*** Opening of RECORDS ***

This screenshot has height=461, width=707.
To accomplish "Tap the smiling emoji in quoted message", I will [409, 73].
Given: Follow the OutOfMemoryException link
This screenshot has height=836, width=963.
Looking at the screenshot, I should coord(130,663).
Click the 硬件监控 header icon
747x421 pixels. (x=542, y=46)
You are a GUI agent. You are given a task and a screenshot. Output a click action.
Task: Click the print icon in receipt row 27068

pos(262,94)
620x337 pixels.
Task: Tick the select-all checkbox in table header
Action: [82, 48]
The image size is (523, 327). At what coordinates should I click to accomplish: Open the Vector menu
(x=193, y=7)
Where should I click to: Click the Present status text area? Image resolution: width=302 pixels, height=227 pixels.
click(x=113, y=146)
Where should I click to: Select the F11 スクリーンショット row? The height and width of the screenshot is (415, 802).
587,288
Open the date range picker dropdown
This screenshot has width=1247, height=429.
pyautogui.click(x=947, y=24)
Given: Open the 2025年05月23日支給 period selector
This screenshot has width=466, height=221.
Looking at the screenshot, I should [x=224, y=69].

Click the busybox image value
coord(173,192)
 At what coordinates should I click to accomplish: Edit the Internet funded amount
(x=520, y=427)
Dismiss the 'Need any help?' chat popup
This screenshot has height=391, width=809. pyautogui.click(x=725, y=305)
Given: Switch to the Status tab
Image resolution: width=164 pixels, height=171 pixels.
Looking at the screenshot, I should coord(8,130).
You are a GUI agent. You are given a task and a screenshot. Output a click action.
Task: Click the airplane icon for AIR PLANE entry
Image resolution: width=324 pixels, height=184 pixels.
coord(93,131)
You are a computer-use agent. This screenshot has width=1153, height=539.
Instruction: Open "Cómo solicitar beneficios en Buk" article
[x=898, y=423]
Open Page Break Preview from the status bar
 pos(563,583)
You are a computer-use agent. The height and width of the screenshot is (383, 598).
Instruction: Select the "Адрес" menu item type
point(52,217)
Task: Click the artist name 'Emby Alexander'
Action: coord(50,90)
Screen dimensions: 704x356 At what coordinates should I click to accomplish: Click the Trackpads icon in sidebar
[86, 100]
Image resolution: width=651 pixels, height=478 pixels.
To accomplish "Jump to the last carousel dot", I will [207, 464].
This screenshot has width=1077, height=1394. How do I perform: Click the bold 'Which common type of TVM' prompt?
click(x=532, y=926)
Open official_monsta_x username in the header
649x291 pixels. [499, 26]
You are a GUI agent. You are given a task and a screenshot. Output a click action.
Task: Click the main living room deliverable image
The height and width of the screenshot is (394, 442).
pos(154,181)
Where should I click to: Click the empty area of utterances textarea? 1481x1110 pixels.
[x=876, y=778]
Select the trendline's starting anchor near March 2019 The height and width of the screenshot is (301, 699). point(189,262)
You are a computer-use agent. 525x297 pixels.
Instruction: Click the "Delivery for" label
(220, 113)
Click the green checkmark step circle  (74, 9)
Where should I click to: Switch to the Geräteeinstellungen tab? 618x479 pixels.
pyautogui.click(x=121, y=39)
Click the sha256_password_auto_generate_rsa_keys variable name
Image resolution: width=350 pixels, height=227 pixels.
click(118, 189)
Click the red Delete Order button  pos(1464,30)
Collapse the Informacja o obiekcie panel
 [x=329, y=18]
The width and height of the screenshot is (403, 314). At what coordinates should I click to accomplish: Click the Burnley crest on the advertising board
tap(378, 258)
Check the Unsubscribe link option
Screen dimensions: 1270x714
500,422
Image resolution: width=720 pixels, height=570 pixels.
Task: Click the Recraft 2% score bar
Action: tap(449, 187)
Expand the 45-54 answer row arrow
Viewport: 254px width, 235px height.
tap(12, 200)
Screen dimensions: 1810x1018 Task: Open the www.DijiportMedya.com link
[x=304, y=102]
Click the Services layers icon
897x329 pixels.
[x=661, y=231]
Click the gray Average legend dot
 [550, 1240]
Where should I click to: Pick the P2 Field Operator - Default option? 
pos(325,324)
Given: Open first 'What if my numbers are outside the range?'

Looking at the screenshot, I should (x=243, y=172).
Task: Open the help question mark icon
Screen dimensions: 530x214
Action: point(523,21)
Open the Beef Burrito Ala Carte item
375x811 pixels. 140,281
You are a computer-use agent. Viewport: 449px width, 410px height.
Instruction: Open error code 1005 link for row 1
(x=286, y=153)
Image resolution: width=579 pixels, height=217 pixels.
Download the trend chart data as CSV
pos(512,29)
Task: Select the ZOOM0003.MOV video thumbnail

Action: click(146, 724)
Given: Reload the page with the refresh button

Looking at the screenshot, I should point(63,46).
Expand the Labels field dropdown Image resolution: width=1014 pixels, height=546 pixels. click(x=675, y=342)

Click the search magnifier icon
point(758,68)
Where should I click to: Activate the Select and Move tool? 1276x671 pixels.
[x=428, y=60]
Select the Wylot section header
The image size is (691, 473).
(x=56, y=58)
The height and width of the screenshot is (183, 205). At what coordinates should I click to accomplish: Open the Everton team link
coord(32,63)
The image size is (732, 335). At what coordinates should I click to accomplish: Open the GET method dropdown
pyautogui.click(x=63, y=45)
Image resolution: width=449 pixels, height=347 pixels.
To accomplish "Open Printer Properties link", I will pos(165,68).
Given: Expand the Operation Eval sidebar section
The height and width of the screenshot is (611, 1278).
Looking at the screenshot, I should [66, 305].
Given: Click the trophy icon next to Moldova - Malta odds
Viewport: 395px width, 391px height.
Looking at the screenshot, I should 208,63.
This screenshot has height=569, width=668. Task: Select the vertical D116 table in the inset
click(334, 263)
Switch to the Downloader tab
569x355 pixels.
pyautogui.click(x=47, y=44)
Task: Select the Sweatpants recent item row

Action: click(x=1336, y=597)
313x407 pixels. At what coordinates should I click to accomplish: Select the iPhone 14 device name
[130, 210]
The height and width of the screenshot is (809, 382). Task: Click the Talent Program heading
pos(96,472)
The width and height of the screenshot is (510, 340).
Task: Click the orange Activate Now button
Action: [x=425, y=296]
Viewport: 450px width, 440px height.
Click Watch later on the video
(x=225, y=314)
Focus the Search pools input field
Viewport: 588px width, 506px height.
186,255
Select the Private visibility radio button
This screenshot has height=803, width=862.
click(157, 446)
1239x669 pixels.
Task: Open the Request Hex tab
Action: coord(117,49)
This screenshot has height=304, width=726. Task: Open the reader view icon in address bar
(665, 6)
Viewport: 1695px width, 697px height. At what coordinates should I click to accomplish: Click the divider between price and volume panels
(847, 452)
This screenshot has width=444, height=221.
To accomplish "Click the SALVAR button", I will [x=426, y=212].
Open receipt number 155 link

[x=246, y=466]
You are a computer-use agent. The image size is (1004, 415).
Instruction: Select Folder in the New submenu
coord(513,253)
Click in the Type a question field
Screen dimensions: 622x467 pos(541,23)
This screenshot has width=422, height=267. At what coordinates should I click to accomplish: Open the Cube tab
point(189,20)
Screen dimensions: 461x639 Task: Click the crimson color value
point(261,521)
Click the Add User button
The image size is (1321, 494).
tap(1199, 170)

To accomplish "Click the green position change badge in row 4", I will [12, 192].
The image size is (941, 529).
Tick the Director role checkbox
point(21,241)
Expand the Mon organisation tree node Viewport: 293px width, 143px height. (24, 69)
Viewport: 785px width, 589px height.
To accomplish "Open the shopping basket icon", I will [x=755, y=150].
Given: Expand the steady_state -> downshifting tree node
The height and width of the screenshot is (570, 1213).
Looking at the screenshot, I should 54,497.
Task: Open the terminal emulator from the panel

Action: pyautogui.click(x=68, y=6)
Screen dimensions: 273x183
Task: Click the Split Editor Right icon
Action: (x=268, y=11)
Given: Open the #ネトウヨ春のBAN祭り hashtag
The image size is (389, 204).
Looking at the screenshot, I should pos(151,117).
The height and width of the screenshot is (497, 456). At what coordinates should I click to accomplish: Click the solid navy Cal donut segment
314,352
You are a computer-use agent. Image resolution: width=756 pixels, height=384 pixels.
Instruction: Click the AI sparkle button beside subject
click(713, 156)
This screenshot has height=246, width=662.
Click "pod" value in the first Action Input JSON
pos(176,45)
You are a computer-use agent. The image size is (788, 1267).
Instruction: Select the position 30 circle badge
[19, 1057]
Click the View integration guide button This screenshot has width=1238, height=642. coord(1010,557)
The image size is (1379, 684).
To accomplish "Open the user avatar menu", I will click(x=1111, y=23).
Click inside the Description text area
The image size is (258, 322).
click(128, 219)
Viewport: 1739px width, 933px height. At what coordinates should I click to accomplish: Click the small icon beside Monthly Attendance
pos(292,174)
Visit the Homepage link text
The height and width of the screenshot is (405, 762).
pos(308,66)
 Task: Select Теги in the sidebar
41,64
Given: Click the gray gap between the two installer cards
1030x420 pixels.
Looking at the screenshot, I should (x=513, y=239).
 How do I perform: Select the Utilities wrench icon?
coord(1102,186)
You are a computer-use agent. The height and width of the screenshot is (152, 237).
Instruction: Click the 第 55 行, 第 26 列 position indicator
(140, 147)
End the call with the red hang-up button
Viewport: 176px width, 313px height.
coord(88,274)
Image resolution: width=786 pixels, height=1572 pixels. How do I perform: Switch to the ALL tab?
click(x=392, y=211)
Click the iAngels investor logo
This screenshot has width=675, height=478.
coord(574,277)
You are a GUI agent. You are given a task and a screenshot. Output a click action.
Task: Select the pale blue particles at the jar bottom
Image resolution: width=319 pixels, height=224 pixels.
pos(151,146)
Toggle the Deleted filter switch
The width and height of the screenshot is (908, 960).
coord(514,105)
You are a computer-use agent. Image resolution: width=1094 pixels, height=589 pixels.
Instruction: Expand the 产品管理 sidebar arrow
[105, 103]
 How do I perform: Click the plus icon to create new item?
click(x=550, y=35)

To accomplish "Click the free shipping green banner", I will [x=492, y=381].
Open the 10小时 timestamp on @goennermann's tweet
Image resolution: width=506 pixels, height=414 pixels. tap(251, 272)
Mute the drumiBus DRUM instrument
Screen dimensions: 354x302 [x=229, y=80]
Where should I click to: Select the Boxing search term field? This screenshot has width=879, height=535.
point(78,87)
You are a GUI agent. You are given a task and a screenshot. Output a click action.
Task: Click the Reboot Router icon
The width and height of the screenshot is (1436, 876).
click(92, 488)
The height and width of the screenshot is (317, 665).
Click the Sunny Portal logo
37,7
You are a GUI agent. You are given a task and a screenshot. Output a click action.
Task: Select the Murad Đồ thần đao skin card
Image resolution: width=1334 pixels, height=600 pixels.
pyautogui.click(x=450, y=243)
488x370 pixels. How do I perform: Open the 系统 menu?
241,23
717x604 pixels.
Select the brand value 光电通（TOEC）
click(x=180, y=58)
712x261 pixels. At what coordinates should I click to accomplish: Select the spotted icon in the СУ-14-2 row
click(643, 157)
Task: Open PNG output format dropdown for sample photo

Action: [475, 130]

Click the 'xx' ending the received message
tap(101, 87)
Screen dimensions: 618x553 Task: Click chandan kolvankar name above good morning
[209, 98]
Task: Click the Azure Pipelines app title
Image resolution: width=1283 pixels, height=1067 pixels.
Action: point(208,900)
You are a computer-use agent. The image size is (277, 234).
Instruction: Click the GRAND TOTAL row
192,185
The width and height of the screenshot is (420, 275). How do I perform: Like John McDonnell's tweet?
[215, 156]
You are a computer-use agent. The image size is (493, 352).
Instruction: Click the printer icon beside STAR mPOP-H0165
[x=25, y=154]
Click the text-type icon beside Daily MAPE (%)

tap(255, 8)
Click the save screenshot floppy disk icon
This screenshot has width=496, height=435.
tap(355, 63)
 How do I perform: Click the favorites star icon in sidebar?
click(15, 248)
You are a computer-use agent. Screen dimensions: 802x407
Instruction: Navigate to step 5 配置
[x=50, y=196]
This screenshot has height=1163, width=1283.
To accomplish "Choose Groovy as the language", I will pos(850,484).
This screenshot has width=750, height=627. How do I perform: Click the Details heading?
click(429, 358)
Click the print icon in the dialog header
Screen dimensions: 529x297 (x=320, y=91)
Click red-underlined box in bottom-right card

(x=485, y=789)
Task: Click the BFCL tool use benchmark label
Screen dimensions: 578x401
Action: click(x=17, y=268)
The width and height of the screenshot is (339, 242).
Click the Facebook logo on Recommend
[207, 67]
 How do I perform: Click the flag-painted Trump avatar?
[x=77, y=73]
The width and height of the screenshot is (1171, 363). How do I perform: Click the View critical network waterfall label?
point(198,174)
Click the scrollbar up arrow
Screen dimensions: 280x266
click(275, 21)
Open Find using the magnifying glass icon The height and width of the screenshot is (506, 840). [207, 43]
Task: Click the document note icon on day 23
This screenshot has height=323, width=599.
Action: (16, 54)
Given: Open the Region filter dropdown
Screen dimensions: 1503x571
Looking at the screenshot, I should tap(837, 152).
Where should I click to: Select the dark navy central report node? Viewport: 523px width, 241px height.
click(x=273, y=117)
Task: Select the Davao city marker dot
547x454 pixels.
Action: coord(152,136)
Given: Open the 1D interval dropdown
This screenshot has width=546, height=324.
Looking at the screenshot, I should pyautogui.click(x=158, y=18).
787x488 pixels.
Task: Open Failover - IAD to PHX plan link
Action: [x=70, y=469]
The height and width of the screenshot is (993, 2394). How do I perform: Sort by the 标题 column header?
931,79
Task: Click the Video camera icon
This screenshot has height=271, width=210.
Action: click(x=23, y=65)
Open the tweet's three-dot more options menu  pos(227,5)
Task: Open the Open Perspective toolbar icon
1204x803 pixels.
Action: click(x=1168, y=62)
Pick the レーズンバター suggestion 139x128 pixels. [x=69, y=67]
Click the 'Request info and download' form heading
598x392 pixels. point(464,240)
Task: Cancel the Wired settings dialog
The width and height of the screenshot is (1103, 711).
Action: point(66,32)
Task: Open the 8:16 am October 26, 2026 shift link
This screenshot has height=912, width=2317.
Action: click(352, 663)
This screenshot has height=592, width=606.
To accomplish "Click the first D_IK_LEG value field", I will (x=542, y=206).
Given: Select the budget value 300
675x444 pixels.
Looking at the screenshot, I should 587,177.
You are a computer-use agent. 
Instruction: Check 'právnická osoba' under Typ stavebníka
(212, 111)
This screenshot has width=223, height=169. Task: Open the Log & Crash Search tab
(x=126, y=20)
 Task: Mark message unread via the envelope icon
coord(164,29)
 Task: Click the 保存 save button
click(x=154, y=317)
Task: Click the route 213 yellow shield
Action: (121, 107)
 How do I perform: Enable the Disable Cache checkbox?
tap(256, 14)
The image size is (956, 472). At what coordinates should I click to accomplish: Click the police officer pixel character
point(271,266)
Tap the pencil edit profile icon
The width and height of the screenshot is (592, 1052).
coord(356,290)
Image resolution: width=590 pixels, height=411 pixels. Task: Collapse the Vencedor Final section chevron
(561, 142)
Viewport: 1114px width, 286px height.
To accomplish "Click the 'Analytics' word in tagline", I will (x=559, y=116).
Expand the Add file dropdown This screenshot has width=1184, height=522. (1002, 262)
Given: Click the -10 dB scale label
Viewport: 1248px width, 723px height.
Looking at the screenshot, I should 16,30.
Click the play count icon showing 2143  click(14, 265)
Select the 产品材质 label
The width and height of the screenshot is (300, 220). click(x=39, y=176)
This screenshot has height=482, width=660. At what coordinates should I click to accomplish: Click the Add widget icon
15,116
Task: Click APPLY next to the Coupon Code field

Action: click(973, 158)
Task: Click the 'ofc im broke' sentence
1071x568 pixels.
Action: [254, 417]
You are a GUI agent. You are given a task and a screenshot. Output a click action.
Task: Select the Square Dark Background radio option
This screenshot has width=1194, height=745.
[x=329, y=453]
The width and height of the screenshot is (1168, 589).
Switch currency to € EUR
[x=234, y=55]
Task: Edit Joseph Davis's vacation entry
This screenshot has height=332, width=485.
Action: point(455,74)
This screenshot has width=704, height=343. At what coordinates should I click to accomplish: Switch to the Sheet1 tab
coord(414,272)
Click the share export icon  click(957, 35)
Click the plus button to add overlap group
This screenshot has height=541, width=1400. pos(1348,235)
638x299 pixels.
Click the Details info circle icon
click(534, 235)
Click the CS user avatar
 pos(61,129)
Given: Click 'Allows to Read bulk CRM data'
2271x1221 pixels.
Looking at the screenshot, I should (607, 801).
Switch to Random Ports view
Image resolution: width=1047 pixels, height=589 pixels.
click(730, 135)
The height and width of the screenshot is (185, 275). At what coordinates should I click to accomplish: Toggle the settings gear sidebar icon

*** Close of RECORDS ***

Check each line above for the string "tree" and copy the ones that have it.

- ANSWER BOX:
Expand the Mon organisation tree node Viewport: 293px width, 143px height. (24, 69)
Given: Expand the steady_state -> downshifting tree node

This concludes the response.